◆ Problem A
Retype the passage of the text on mutation rates starting at "Different kinds of" and ending at "distinguish monozygotic twins.".
◆ Problem B
Name every species that the text on mutation rates mentions.
◆ Problem C
Answer these questions using the text on mutation rates:
(i) How does the rate of small insertion/deletion events not involving repeats compare with the rate of point mutations?
(ii) Which individuals can the copy number changes of a few larger repeats often tell apart?
(iii) In the writer's method for calculating genetic distances, what weights the copy number difference at each STR locus?

◆ Given text
• • • • •

Substantial insertions and deletions often happen by mechanisms that are pretty well understood - non-allelic homologous recombination between repeated sequences, insertion of transposable elements, and others. It’s true that there’s no way to know for certain how many mutations occurred to produce the sequence differences between species we see today. Generally parsimony is the rule for analysis. Ideally you determine the ancestral sequence by looking at chimp, gorilla, orang, etc and taking the most parsimonious mechanism to get to the pattern seen today. I’ve seen articles by anti-evolution guys crowing about all the positions where human and gorilla have one nt and chimp another. The rather obvious conclusion is that most of these are mutations that are chimp-specific.
Different kinds of mutations have rates that vary a lot. Generally repeat copy number changes occur at much higher rates (events per generation) than point mutations. Changes in repeat copy number in microsatellites (short tandem repeats,) the stock in trade of genetic genealogy, are an example. A few larger repeats change copy number at such high rates that they will often distinguish monozygotic twins.
Small insertion/deletion events not involving repeats happen at ~10 times lower rate than point mutations. The larger an indel size you look at, the less frequent they are, unless they are repeat based. If you really wanted to be painstaking, you would look at the most likely event type to produce each sequence difference, take its estimated rate and add them up for all the events to estimate age of the common ancestor. But SNP rates are much better studied than the others, and there are far more SNPs, so that is the most straightforward way to do the calculation.
I just cooked up a way to calculate genetic distances for genealogy purposes that weights the copy number difference at each STR locus by the inverse of its measured mutation rate. When someone has changed copy number at several slow mutating STRs it makes a big difference in the results. STRs do weird things though - the only reason for messing with them is that that’s what most people have had measured. SNPs (single nucleotide changes) are much better behaved and more useful for estimating the time of the the most recent common patrilineal ancestor of living people.

• • • • •

◆ Stored data
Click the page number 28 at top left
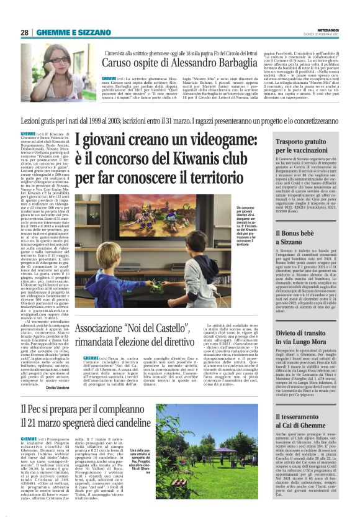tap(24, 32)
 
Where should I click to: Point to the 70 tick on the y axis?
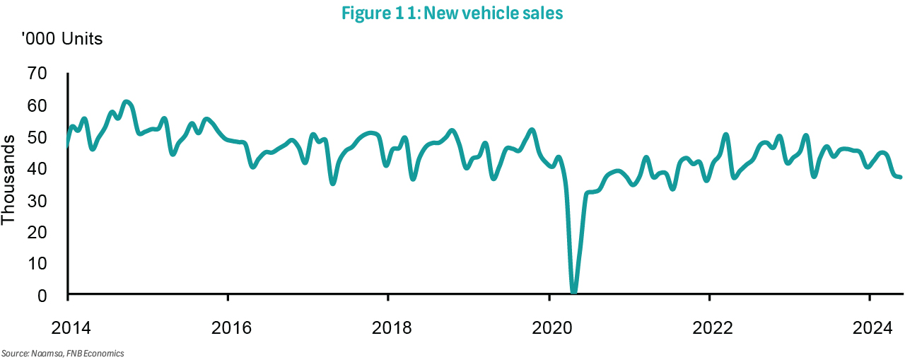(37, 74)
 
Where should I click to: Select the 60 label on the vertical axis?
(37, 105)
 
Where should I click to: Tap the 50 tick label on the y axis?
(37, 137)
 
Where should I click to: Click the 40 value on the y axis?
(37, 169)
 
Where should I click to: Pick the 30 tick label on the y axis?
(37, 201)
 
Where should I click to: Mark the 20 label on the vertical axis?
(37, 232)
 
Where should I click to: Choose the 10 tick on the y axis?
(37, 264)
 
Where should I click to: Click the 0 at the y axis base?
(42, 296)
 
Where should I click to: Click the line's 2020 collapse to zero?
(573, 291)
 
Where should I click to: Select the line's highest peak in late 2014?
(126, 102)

• • • • •

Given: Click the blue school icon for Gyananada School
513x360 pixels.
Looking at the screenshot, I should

• • • • •

◆ Response area A
Different kinds of mutations have rates that vary a lot. Generally repeat copy number changes occur at much higher rates (events per generation) than point mutations. Changes in repeat copy number in microsatellites (short tandem repeats,) the stock in trade of genetic genealogy, are an example. A few larger repeats change copy number at such high rates that they will often distinguish monozygotic twins.

◆ Response area B
human
chimp
gorilla
orang

◆ Response area C
(i) They happen at about 10 times lower rate than point mutations.
(ii) Monozygotic twins.
(iii) The inverse of that locus's measured mutation rate.